We would like to use Temporal to orchestrate a large number of ETL transformations of blockchain data. We are a small team, and we want to be able to process 100+ chains, and 10-50 ETLs per chain. Our previous setup was based on a dyanmodb master table → event stream → lambda → dynamodb target tables, however, managing such a large number of services has become a pain. Other issues include losing events after 24 hours, and not being able to replay all events out of the box for new ETLs.
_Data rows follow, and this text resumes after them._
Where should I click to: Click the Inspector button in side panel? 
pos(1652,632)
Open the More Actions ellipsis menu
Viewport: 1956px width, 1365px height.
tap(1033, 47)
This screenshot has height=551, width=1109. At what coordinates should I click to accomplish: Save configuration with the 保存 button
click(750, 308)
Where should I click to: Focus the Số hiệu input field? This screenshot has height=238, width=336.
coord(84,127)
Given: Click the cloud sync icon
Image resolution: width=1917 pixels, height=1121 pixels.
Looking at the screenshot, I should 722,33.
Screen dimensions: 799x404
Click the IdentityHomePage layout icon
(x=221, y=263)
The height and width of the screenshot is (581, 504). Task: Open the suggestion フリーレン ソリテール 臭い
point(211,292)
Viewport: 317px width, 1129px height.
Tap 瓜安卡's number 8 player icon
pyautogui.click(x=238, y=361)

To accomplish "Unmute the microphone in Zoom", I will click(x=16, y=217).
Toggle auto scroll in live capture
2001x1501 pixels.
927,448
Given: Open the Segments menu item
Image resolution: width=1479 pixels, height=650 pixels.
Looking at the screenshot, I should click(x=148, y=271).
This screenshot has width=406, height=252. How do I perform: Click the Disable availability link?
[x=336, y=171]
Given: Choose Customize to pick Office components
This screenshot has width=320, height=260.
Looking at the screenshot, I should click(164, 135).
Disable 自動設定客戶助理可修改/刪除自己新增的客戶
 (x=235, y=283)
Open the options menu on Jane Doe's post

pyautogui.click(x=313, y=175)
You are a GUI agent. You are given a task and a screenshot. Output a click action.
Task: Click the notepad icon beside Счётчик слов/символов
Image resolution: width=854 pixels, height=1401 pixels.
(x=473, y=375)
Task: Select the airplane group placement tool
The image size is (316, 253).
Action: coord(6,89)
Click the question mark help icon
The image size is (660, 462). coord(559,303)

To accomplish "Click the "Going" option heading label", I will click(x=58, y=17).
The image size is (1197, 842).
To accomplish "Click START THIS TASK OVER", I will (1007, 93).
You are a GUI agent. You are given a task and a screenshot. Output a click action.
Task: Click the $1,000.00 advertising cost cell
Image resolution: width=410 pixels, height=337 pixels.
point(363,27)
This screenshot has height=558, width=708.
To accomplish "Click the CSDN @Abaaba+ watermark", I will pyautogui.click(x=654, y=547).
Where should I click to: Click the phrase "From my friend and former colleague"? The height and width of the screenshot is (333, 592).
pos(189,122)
It looks like temporal can solve all of that, but we are not confident on the design we should follow. Here is what we have right now:

  • One eternal temporal workflow per chain implemented in Go
  • The workflow calls and awaits on an activity that syncs block-batches to master-table. The activity reports back the last block successfully synced or an error. On success, we call the activity again with the next batch. After a few days, the workflow will catch up with the chain height which grows at 1 block per 12 seconds.
  • We need to process all the blocks added to the master-table through ETL activities. An ETL activity will read data from the master-table, enrich it, transform it, and save it to the target tables (idempotent). We don’t see the point returning the data back to the workflow to decouple transformation from writing. 99% of the time it will be the transform that fails, and if a write fails, we are ok to redo the transform.
  • Every ETL job has its own block height (up to what block# this ETL job has processed blocks without error). ETLs are independent and new ETLs may be added or removed in the future through signals.
  • Every few seconds, we loop through every ETL spec
    • if there is a pending ETL activity for that spec, we ignore/continue. This means that a workflow.goroutine is working on this ETL right now (heartbeating, not timed-out); else
    • else, we check if the current synced block height is > the ETL block height; if it is, we start an activity in a goroutine for the ETL to catch up

The design also includes the following signals/queries

  • Every N blocks, save the ETLS block heights to checkpoints table, so we can inform users if a certain chart is up-to-date or not
  • Every M blocks, flush signals and continue-as-new to clean history
  • On signal, update an ETL’s higher block to force reprocessing blocks in the next run (all writes are idempotent)
  • On signal, add new ETL spec, or remove ETL spec
  • On workflow init, load ETL block heights from checkpoints table; to allow for workflow termination and restart

Workflow design looks good to me, and it’s a good use case! Sounds like as many as 100+ * 50 activities every few seconds—here’s some info on Worker tuning, to make sure you don’t fall behind: Developer's guide - Worker performance | Temporal Documentation

Thank you so much! Off to the races then